**Actions à réaliser**:
A) Dans le texte sur la régulation de l'IA, que devra-t-on faire d'un système d'intelligence artificielle alimenté avec des données qui recèlent préjugés, racisme ou discrimination ?
B) Poursuivez, s'il vous plaît, le texte sur le projet européen de régulation de l'IA après sa dernière phrase.

**Texte de la page**:
Que penser du projet de l'UE sur la régulation de l'IA ?
La Commission européenne a présenté le premier texte juridique au niveau mondial visant à encadrer l'intelligence artificielle (IA). Elle prévoit de soumettre à un cahier des charges plus stricts les systèmes basés sur l'IA dont l'utilisation peut entraîner un risque pour la sécurité ou les droits des personnes. Les applications présentant des risques flagrants, notamment de manipulation du libre arbitre, devront être interdites. Autant de mesures qui visent à conforter la confiance dans l'IA.
Des valeurs doivent figurer dans l'algorithme
En définissant des limites morales garantissant la protection de la démocratie et de la vie privée, l'Europe joue un rôle pionnier, se réjouit La Repubblica :
«L'idée est de trouver une 'voie européenne' entre l'autoritarisme numérique chinois et la liberté totale du marché américain. Une approche culturelle sur laquelle Bruxelles planche depuis des années et qui se matérialisera dans l'un des passages clés des nouvelles règles : les algorithmes de notre continent devront être 'nourris' de données qui reflètent les valeurs européennes. ... Si, au contraire, un système d'intelligence artificielle s'avère avoir été alimenté avec des données qui recèlent préjugés, racisme ou discrimination, il devra être repris à zéro et éduqué avec de nouvelles données.»
La régulation doit aussi concerner le secteur privé
Politiken salue l'initiative de l'UE, mais appelle à la compléter :
«La régulation de l'IA telle que la conçoit la Commission européenne tente de tracer une troisième voie entre le 'capitalisme de surveillance' de l'Etat chinois et le laissez-faire américain. ... Elle devrait notamment mettre le holà au système de notation des citoyens par l'Etat pratiqué par la Chine et encadrer l'exploitation par la police de la surveillance biométrique de masse. C'est tout à fait réjouissant, mais il faut aller plus loin, notamment pour réguler le secteur privé, lui aussi basé sur des algorithmes souvent impénétrables.»

**Données fournies**:
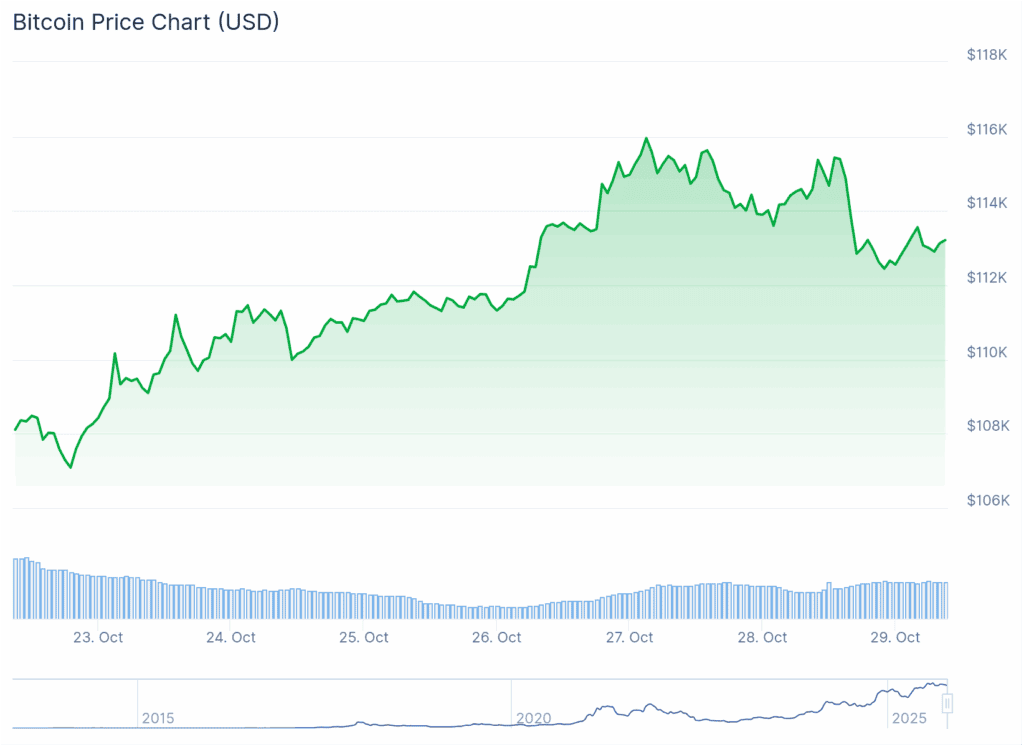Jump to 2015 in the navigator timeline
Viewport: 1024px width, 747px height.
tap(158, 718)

**Réponses attendues**:
A) Il devra être repris à zéro et éduqué avec de nouvelles données.

B)
Mieux encadrer la surveillance d'Etat par l'IA
Der Standard estime que le projet de l'UE va globalement dans le bon sens, à une réserve près :
«L'intelligence artificielle n'est pas neutre. ... En effet, on connaît les informations de départ qui lui ont été fournies pour parvenir à tel ou tel résultat, et on connaît ce résultat. Mais personne ne sait au juste de quelle manière il a été atteint. C'est la porte ouverte à des erreurs difficilement traçables. Quand il s'agit notamment d'élucider d'éventuelles infractions juridiques, aucun doute ne doit subsister. Un aspect que la Commission n'a pas envisagé, puisqu'elle continue d'autoriser dans son projet le recours à l'IA dans le cadre de la surveillance par l'Etat. ... Elle a manqué une occasion de présenter l'UE sous les traits d'une entité tournée vers l'avenir, mais aussi soucieuse du respect des valeurs fondamentales.»
L'aiguillage se fait ailleurs
Si elle veut réussir, l'UE doit hisser son jeu au niveau mondial, juge Süddeutsche Zeitung :
«Car c'est entre les superpuissances de l'IA que sont Etats-Unis et Chine que se jouera la partie. ... L'UE devrait avoir formulé ses règles de manière suffisamment anticipative et compréhensible pour donner aux Etats-Unis, au moins, l'envie de les suivre. Une véritable aubaine sous le gouvernement Biden, qui s'intéresse de nouveau à l'Europe. Pour baliser la face cachée de l'avenir, il ne lui sera pas inutile de réfréner quelque peu le pouvoir de lobby des géants de l’IA dans son pays (Facebook, Google et Microsoft).»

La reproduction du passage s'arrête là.